Conversations For Transformation: Essays Inspired By The Ideas Of Werner Erhard

Conversations For Transformation

Essays By Laurence Platt

Inspired By The Ideas Of Werner Erhard

And More




A Request Asked Harder

Cowboy Cottage, East Napa, California, USA

December 15, 2016



"A coward verely neuer obteyned the loue of a faire lady." ... Desiderius Erasmus, Proverbs, circa 1545, originating the saying "Faint heart never won fair lady."

This essay, A Request Asked Harder, is the prequel to the ninth trilogy Visits With A Friend:
  1. Intimacy In A Crowded Place
  2. What Goes On Internally
  3. Riding The Horse Revisited
in that order.

It is also the twelfth in an open group Visits With A Friend Prequels:
  1. Anticipation: Accounting For An American Love Affair
  2. Eye Of The Needle
  3. Secret Service
  4. Everyone Loves You
  5. Close Up, Face To Face, Larger Than Life, And Twice As Natural
  6. View From A Fallow Wheatfield
  7. Flying
  8. Three Stairs At A Time
  9. Something Fierce, Something Wonderful
  10. Serving High
  11. Simple But Not Easy
  12. A Request Asked Harder
in that order.




There are actually three  answers to a yes / no question.

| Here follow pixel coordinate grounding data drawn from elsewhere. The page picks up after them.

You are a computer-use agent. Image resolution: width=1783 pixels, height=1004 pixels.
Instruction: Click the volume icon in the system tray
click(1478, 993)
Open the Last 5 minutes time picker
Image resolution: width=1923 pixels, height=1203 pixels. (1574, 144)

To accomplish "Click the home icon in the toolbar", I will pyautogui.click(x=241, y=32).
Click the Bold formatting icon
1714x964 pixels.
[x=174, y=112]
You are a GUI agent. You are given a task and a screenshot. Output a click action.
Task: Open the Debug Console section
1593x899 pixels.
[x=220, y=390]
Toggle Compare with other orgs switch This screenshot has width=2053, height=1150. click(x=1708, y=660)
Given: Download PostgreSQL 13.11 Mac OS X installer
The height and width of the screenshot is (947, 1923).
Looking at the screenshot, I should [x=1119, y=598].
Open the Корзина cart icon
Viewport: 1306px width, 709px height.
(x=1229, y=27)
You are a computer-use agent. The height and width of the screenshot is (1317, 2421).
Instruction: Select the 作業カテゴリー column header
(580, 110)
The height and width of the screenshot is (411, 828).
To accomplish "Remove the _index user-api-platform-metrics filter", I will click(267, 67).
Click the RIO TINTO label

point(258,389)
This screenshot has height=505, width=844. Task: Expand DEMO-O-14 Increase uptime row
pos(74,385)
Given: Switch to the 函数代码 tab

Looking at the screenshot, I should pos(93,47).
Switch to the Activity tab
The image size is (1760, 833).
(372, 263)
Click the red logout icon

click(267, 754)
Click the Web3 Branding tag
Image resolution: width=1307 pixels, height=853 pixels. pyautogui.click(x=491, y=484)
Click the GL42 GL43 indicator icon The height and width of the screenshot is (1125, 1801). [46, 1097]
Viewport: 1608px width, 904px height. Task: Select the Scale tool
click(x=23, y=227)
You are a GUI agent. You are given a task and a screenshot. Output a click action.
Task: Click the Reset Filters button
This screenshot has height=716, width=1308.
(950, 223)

When I ask you for a meeting ie when I request a meeting, you can accept my request (yes), you can decline my request (no), or you can not answer at all (po  - as Edward de Bono may have said). Typically I (the asker ie the requester) should evenly accommodate all three.

Asking ie requesting is a linguistic act. I'm OK when my requests are declined - except when I'm not. There's a certain presence  required when articulating a request if neither no  nor po  are OK. Unless it's accepted I'll ask it again, and it's a request asked harder  the second time (no disrespect: there must  be respect). I'll expand my stake ie I'll up the ante (my risk) if necessary. For example, if my request for a meeting "some place"  is declined, I'll ask again harder: for a meeting anywhere on the planet. Clearly the second iteration is the heightened level of intentionality (it's riveting) and I'll wager you give intentionality a sway in declining or accepting requests.

I'm patient. I'm willing to wait for some requests to be accepted - a long time, if I have to. Then there are other requests when awaiting acceptance confronts me with the finiteness of life. In such cases I have a sense of fighting the clock  (so to speak). Time moves at various speeds, and in various currents. In one particular current, life is almost over! There's nothing in my physical well-being which causes concern or heralds an emergency. But it's still almost over. Life should be spent as close as possible to the people I'm committed to, for as long as possible, as a life can possibly be spent. Thus my requests for your time while we have time, are irrepressible.

In this regard it's useful to differentiate between relating to people as their identity, as distinct from relating to them as their space. Of course, it's (ie we're) both. The point is if deployed without rigor, both "identity" and "space" can dichotomize (it means to make things "either / or"). Instead I prefer the all-encompassing "person" ie "human being" which (last time I looked) comes with a certain degree of physicality. Being in close proximity ie being close physically, isn't needed to experience being close to someone. Yet it's an order of things which can transform a relationship into a privilege. Here's the thing: relating to people as their identity (or as their space), doesn't require a request. Being in close proximity however, requires a request (consider: the linguistic act requesting, is the precursor to being present as a privilege).

We are happiest when we're in close proximity to the people we love. It's a quiet, grown up, satisfied happy. In this regard, what works is keeping in place all promises and insights etc which worked during previous meetings. Workability leaves clues. Mostly, if something worked before, it'll work again. Yet workability, left unexamined, can (and invariably will) cease being workable if it's not ongoingly distinguished. And what works being in close proximity, is confidentiality. But it's a razor's edge: one violation of confidence is worth about eight of the proverbial cat's nine lives. And my request has integrity, which means I knowingly walk the razor's edge unflinching.

Here's what I know about confidentiality: it ain't what you and I traditionally think it is (sorry, but it just ain't). Traditionally, confidence is earned  - as in: you earn my confidence / I earn your confidence. But for it to be worth anything, confidence must be assigned  - as in: I assign my confidence to you / you assign your confidence to me. The former is confidentiality as a payoff, the latter is confidentiality as a gift. And the people who assign their confidence to me as a gift, are those I'm happiest being in close proximity to, while bearing in mind when it comes to keeping their confidence, that cat has only one life left and that razor has a finely sharpened edge.

You answered po. I surrendered. Later (on an urge), I intently asked harder (how could I not?). You said yes. Thank You for training me. Thank You for this privilege.